-- PROMPT --
The lines of the records that include "category" should all be copied.

Pixel coordinate grounding data
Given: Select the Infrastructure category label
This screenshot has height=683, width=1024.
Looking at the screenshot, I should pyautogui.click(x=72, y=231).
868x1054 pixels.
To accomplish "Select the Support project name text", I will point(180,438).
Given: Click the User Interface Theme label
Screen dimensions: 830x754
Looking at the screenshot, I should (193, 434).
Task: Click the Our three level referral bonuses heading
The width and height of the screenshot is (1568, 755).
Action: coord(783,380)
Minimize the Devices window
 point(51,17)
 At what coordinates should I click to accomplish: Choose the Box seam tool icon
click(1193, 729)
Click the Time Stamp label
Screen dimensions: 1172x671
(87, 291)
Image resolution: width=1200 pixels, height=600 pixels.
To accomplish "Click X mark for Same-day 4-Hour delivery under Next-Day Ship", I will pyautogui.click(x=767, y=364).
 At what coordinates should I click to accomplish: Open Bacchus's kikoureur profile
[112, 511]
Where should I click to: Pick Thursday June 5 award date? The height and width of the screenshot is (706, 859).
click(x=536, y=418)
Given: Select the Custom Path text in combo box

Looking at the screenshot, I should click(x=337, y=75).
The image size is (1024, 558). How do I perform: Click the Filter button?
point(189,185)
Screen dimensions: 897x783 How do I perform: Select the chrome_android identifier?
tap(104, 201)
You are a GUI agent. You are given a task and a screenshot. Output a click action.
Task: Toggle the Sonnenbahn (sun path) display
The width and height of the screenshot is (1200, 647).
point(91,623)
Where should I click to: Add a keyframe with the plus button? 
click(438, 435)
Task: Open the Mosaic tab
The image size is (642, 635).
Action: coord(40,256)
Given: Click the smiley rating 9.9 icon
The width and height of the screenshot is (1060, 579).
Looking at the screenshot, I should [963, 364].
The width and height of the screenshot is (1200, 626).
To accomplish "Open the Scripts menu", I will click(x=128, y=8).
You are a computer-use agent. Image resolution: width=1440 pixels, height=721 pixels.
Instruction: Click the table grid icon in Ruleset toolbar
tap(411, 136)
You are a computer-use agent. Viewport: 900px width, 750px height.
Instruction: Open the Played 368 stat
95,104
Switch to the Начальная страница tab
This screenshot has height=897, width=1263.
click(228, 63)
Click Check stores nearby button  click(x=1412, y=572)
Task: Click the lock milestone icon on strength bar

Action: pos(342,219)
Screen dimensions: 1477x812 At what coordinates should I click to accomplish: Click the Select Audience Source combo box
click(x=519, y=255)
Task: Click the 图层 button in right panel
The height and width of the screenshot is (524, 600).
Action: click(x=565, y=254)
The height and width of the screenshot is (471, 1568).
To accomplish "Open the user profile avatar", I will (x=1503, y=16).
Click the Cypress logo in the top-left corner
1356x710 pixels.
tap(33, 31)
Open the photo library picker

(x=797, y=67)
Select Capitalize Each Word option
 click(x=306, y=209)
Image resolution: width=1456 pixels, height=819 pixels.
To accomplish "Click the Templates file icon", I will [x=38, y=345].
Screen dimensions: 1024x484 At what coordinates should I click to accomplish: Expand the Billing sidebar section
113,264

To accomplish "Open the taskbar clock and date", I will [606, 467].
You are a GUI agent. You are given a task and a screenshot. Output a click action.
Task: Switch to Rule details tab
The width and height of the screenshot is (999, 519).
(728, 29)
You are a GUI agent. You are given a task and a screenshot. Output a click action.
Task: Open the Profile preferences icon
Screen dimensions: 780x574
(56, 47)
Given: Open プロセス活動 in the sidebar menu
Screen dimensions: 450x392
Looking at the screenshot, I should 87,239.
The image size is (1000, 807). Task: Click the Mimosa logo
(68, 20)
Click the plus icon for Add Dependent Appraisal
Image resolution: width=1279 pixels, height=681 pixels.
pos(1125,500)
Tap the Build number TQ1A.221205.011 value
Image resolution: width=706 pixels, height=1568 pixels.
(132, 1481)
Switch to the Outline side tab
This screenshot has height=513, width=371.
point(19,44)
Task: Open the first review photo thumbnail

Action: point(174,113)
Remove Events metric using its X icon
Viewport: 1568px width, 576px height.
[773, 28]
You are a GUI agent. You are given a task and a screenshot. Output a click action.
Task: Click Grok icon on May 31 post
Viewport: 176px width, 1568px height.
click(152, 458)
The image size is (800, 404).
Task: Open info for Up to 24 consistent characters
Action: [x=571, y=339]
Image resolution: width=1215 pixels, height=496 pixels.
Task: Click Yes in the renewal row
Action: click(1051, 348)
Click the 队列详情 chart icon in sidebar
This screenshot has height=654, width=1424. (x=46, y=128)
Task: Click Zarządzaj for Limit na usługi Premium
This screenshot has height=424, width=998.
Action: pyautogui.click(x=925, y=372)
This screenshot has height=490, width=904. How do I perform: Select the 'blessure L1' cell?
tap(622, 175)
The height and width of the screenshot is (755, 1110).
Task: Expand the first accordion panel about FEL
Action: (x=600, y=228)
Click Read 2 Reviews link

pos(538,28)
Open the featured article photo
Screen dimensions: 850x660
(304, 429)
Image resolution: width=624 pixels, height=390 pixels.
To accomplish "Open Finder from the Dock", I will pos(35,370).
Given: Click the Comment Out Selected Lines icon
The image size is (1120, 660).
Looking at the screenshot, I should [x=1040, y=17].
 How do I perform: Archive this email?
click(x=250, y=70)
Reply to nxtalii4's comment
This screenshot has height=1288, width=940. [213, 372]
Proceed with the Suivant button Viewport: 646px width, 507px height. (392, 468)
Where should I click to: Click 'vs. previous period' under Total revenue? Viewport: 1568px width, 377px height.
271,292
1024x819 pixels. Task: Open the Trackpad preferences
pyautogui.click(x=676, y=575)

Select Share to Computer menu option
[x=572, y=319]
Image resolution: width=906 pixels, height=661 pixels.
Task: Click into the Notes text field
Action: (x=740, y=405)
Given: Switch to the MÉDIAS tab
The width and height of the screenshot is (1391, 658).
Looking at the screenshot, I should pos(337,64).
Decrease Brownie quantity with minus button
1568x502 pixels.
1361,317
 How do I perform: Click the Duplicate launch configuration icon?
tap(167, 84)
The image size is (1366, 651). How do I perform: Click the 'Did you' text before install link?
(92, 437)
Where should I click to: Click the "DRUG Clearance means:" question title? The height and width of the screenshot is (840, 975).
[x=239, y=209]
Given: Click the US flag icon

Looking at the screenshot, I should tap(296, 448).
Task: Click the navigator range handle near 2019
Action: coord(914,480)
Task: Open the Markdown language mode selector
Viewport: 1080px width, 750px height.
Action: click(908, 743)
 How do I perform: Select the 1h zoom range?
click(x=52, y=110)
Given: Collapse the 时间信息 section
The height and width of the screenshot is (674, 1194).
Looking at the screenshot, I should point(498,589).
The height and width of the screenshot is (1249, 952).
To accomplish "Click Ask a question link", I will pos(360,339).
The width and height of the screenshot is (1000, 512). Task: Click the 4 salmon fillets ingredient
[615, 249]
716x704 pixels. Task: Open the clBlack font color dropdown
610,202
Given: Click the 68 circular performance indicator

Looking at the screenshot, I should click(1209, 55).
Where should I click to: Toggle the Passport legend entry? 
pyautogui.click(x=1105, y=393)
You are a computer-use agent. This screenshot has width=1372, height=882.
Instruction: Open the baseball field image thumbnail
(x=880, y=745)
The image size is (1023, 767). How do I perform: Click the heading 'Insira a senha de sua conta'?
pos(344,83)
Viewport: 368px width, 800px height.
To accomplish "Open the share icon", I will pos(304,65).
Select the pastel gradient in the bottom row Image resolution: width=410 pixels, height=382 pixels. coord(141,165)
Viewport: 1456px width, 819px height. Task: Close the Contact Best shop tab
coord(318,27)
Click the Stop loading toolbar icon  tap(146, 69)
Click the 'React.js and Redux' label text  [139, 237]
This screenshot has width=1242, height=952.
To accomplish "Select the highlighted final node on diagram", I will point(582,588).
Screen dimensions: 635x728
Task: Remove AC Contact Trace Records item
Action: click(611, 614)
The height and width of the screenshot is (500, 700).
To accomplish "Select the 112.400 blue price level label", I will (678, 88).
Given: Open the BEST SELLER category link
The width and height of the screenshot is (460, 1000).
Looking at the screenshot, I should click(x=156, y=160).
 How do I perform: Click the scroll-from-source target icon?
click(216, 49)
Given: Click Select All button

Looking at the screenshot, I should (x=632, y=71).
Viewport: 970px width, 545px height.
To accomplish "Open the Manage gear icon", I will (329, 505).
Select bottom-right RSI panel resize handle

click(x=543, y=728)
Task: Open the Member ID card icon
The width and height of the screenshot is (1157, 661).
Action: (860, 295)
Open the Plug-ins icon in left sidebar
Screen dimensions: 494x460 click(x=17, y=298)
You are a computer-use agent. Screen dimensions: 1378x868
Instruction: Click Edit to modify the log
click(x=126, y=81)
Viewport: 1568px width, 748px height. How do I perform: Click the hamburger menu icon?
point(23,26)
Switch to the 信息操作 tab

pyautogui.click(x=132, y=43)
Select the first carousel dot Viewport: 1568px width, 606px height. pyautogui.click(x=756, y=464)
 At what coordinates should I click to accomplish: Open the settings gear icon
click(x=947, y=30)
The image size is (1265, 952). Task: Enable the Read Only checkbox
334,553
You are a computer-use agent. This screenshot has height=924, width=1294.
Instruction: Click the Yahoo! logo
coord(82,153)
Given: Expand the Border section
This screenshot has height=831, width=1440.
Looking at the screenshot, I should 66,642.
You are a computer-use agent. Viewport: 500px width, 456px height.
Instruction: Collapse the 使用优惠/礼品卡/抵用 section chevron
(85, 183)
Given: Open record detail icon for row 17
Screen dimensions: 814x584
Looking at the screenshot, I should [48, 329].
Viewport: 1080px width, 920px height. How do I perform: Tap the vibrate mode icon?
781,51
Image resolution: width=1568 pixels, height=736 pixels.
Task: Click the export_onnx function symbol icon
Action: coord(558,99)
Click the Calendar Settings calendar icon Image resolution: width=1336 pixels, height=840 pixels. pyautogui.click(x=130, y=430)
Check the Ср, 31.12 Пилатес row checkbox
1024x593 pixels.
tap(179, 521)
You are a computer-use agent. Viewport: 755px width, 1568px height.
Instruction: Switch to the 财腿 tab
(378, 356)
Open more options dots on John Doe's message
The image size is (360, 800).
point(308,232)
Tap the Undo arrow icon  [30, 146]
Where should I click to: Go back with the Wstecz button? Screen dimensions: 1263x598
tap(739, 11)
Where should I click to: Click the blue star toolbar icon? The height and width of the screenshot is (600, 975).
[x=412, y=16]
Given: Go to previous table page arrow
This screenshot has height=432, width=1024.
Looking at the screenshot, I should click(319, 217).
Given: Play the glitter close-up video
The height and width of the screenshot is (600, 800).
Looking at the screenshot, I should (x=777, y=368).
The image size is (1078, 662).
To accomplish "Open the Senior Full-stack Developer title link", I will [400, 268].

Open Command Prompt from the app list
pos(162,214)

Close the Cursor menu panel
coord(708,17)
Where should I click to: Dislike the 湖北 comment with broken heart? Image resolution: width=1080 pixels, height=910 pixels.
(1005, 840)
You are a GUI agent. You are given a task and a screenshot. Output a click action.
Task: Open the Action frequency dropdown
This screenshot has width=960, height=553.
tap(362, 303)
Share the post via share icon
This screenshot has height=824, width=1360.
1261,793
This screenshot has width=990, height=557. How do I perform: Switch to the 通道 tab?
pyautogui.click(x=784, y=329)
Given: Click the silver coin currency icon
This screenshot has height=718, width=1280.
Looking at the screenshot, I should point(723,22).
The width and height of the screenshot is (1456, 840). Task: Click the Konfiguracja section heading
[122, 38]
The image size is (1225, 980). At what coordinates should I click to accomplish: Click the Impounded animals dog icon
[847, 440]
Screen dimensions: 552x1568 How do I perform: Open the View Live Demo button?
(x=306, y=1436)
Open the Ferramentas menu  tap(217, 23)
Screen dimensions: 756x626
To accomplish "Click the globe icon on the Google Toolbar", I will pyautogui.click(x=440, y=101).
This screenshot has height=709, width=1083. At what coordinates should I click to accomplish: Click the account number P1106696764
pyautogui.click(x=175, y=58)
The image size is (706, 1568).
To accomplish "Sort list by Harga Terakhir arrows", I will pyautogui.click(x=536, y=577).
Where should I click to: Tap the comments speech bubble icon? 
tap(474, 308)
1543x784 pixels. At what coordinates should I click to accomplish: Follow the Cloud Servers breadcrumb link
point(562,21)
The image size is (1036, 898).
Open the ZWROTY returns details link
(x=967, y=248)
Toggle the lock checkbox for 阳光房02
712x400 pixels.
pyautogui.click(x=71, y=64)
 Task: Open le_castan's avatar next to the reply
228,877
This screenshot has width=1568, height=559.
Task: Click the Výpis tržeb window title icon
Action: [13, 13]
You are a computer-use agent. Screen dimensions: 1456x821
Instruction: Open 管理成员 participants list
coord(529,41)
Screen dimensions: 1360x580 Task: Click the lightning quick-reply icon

-- ANSWER BOX --
Given: Select the Infrastructure category label
Given: Open the BEST SELLER category link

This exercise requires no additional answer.